Dans un entretien accordé à France Bleu Normandie, diffusé lundi, Pascale Lemare déclarait que ces couples « eux-mêmes (…) un peu atypiques par rapport à la norme sociale mais aussi la norme biologique » devaient accepter « des profils d’enfants atypiques », c’est-à-dire « ceux dont personne ne veut, parce qu’ils sont trop cassés, trop perturbés psychologiquement, trop grands, handicapés ».
Ces déclarations ont suscité un tollé . « J’ai à plusieurs reprises condamné très fermement et sans aucune réserve ces propos discriminatoires qui ne reflètent en rien la politique départementale que je conduis », a affirmé le président du conseil départemental de Seine-Maritime, Pascal Martin, dans un communiqué, le 20 juin.
La secrétaire d’Etat chargée de l’égalité entre les femmes et les hommes, Marlène Schiappa, a fait de même, en rappelant que la loi sur le mariage entre couples de même sexe de mai 2013 garantit une égalité de traitement et que toute discrimination fondée sur l’orientation sexuelle était passible de trois ans de prison et 45 000 euros d’amende. Le Défenseur des droits, Jacques Toubon, s’est saisi d’office de l’affaire afin d’enquêter sur les pratiques de ce service.
« Tout se passe dans l’ombre »
« Les termes sont choquants à la fois pour les couples homosexuels et les enfants dont elle parle », commente Marie-Claude Picardat, présidente de l’Association des parents gays et lesbiens. L’Association des familles homoparentales réclame des mesures de lutte contre le traitement différencié, comme l’anonymisation des dossiers des candidats. Ces militants associatifs ne sont cependant pas surpris. « Ce n’est pas la première fois que nous avons connaissance de situations de ce type, poursuit Mme Picardat. Mais ce n’est en général pas dit ouvertement. »
« La loi a changé, mais elle n’a pas été accompagnée, relève Alexandre Urwicz, le président de l’Association des familles homoparentales. Les dossiers des couples homosexuels sont mis en bas de la pile, mais tout se passe dans l’ombre. » Selon ces associations, seules une dizaine de pupilles de la nation (enfants nés en France et abandonnés) et une dizaine d’enfants nés à l’étranger auraient été adoptés par des couples homosexuels depuis 2013. A l’international, seuls le Brésil, la Colombie et l’Afrique du Sud acceptent d’examiner leurs candidatures.
Il est très difficile de savoir sur quels critères sont évalués les dossiers des candidats à l’adoption de pupilles : tout se déroule à huis clos.

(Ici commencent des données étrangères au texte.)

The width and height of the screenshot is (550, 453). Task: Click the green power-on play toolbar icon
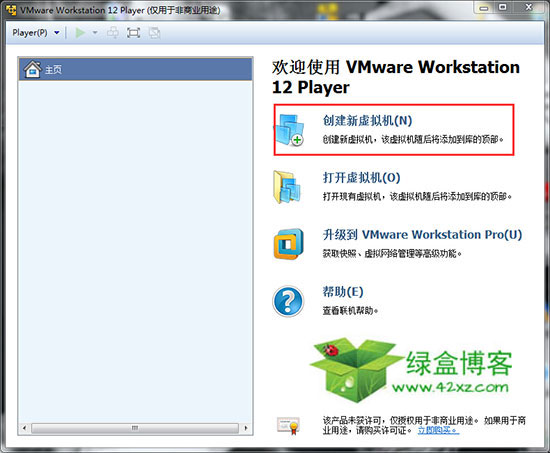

Dans chaque département, les conseils de famille, composés de huit membres (deux élus du conseil départemental, deux personnalités qualifiées, un responsable de l’Union départementale des associations familiales, un représentant des familles adoptives, un représentant de l’Association nationale des pupilles de la nation, un responsable des familles d’accueil), réunis sous l’autorité du préfet, examinent les dossiers et tranchent à la majorité.
« Une réflexion plus poussée »
Les demandeurs sont beaucoup plus nombreux que les enfants adoptables. Environ 1 500 enfants le sont chaque année alors que 16 000 familles sont en attente. Mais la moitié des pupilles aujourd’hui placés à l’Aide sociale à l’enfance ne trouvent pas de familles, en raison de leur état de santé, de leur âge élevé, ou d’un handicap.
« Il n’y a pas de droit à l’enfant, mais des enfants qui ont besoin de parents, affirme Nathalie Parent, présidente d’Enfance et familles d’adoption, principale association de parents adoptifs. On ne peut traiter toutes les demandes à égalité. Par exemple, un couple sera privilégié par rapport à un célibataire, des jeunes par rapport à des candidats plus âgés. Mais certains enfants ont besoin de profils spécifiques. »
Mme Parent affirme n’avoir jamais rencontré d’homophobie parmi les membres des conseils de famille. « On m’a dit au contraire que les dossiers de parents homosexuels présentaient souvent une réflexion plus poussée que la moyenne sur la parentalité adoptive », affirme-t-elle. L’affaire de Seine-Maritime pourrait en tout cas faire office de rappel à la loi pour les services chargés d’évaluer les dossiers.